Celebrating its 15th anniversary in 2013, the Hague Network goes from strength-to-strength and continues to attract increasing amounts of interest. In August 2012 for example, the President of the Swiss Supreme Court Lorenz Meyer, speaking at the Anglophone-Germanophone Standing Judicial Conference, expressed the need for Switzerland to have a network judge.
There is still much work to do. It is noticeable that of the 88 contracting states to the 1980 Convention, only 46 have network judges. There are still jurisdictions for whom judicial liaison is novel and unknown, particularly across the Islamic world, Africa and Central Asia. It is to be hoped that as the fruits of judicial communication become apparent, it will be increasingly adopted. Judicial liaison working can be seen in the following recent example:
Two children were born and lived in Country B. They were removed by their father and uncle and brought to England, having travelled by road and rail through Europe. Shortly after their arrival, they were taken into police protection having been found in a make-shift shelter near live train tracks. It emerged that there were ongoing care proceedings concerning the children in Country B. Although the father and uncle had the consent of the mother to take the children out of the country, they did not have the consent of the local social services which had a care order in respect of the children. Communications between the English and foreign social services had broken down. It was difficult to establish who had jurisdiction in the matter, whether the children should be returned to Country B, and if so, under what conditions. The uncertainty surrounding the childrens’ legal status was delaying making any meaningful plans for their future. However, it was through judicial communication that collaboration between the social services of both states’ was restored.

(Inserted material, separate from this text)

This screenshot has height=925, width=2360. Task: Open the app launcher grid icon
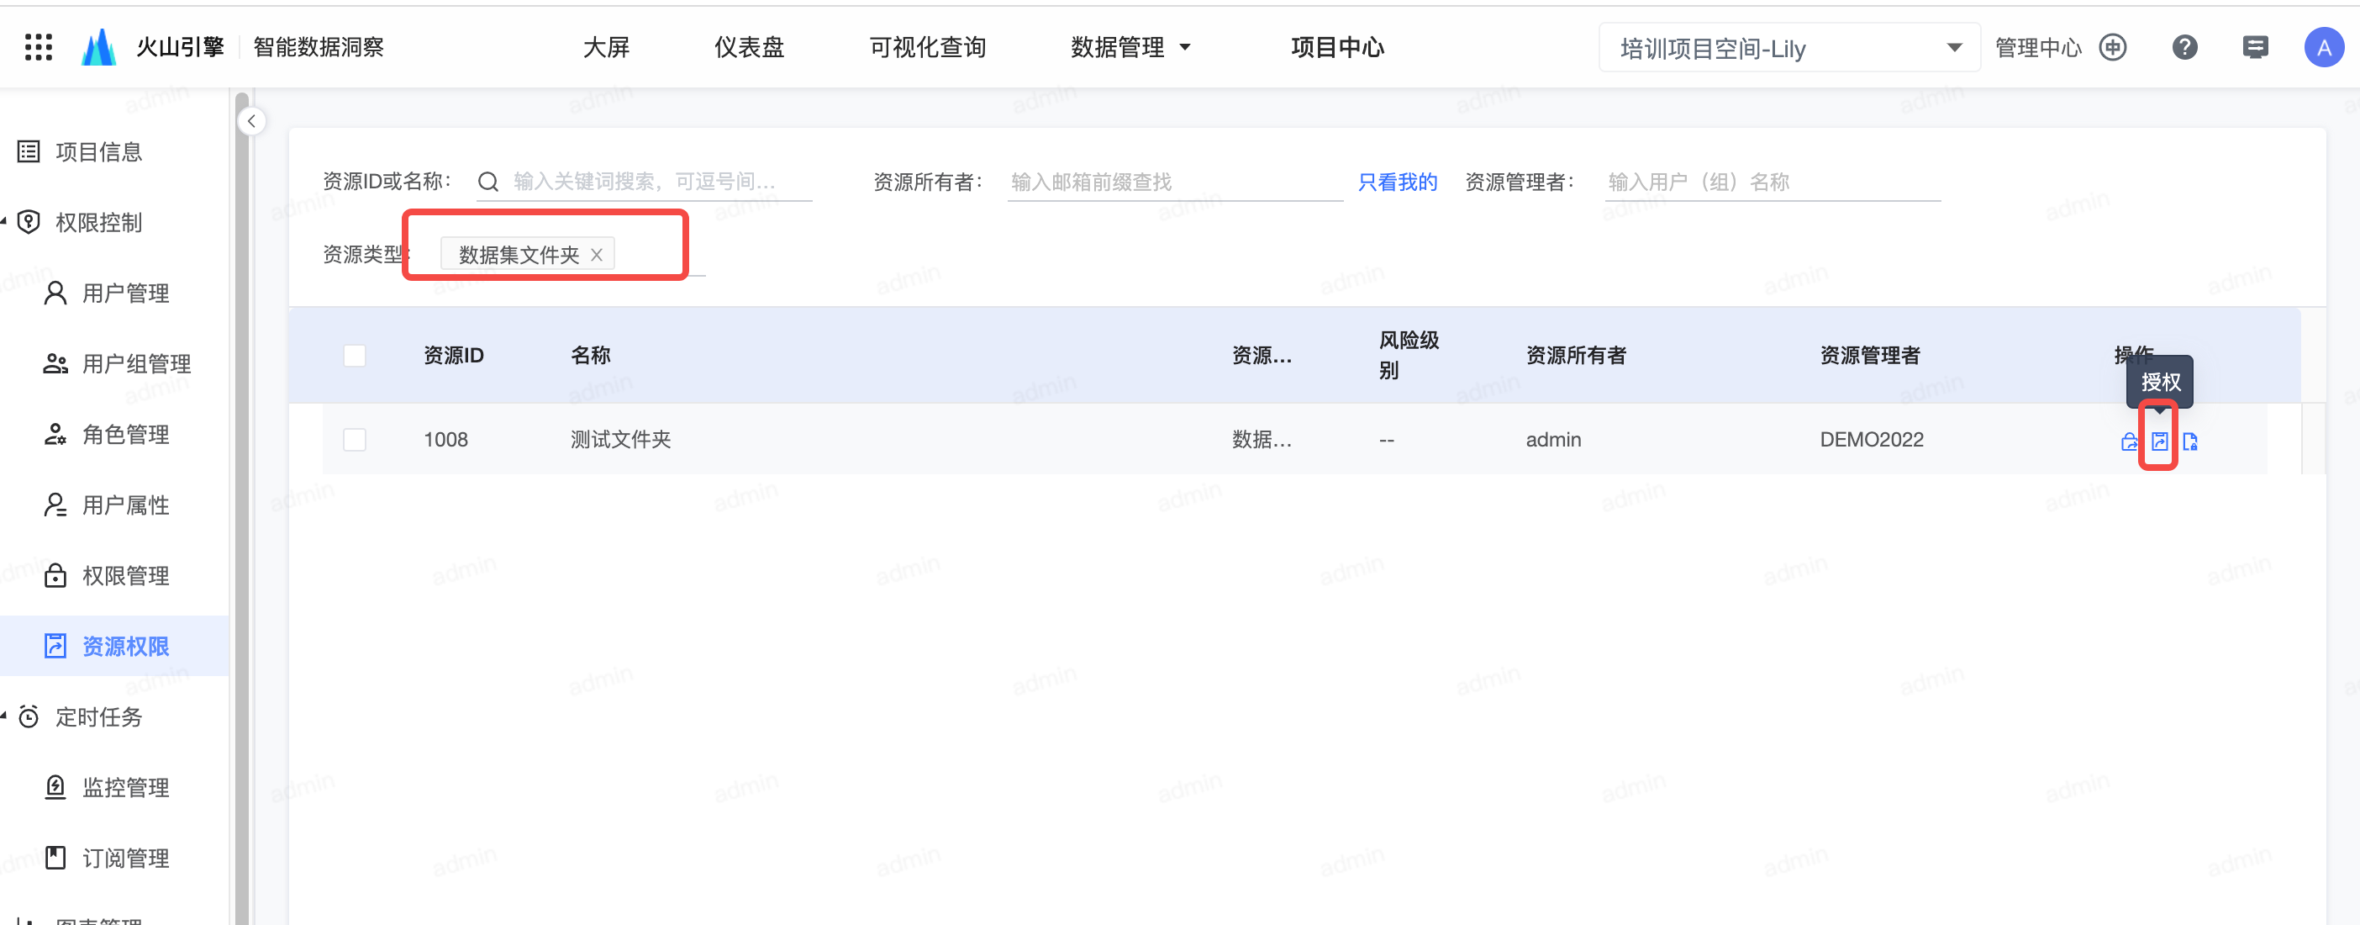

As Lord Justice Thorpe, Head of International Family Justice for England & Wales has written: ‘The value of … (a judicial network) is not just to promote good collaboration in specific cases: underlying it is the commitment of the State to the development of international family justice…..Judges can improve the quality of justice delivered in the domestic courts of the world through judicial collaboration. Judicial liaison can reduce delay and financial costs to litigants and to individual states and can reduce the emotional distress that can often be heightened in such cases.’ Judicial diplomacy can be very effective. Long may it continue to grow, develop and flourish.